The 35-year-old from Omaha, Nebraska was simply too much for Errol Spence Jr. Crawford knocked Spence down three times — once in the second round and twice more in the seventh en route to scoring a ninth-round TKO victory with 28 seconds left and now is the undisputed king of the welterweight division, holding all the belts.

It is the second time Crawford has had that distinction. He was the undisputed super lightweight champ. But he has made history as the first male fighter to do so. He is a perfect 9-for-9 as a welterweight, stopping all of his opponents as he is 40-0 with 31 KOs.

“Errol Spence is a tremendous talent,” Crawford said. “He has a great jab. Our main focus was to take away his best attribute. And the rest is history.”

Crawford praised referee Harvey Dock for his decision to stop the fight when he did.

“It was a good stoppage,” Crawford said. “I was on the verge of coming back with some hard shots. Everybody knows I’m a great finisher. The referee did what he’s supposed to do to protect the fighter.”

Spence gave Crawford his due.

“My timing was a little bit off and he got me with some shots,” Spence said in the wake of suffering his first loss as a pro and dropping to 28-1. “I’m not going to make no excuses. He had his timing down. He was just the better man (Saturday).”

Crawford, who was a minus-160 betting favorite at BetMGM at fight time, said going in he wasn’t going hunting for a knockout. But if the opportunity presented itself, he would go for it.

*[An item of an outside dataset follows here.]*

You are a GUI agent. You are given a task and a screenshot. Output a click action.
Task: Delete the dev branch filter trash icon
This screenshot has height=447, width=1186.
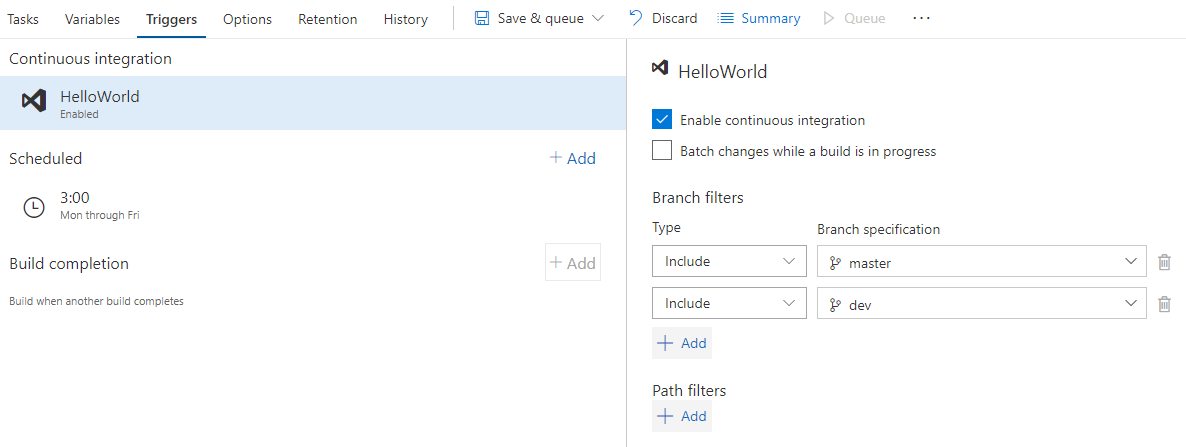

Sure enough, he had Spence hurt on several occasions and he went after him the way Ahab went after the white whale. He was relentless in his pursuit without being overly careless. His ring generalship was superior round after round and if Spence had a Plan B or a Plan C after Plan A of using his jab to dictate the terms of the fight, it never materialized.

Spence’s footwork was subpar and got worse the longer the fight went. He really couldn’t establish much offensively and every time he tried to walk in and land a shot, he was on the receiving end of greater punishment.

It had to shock the sellout crowd of 19,990, which was expecting a battle for the ages but instead was treated to a one-sided performance by one of the era’s greatest fighters.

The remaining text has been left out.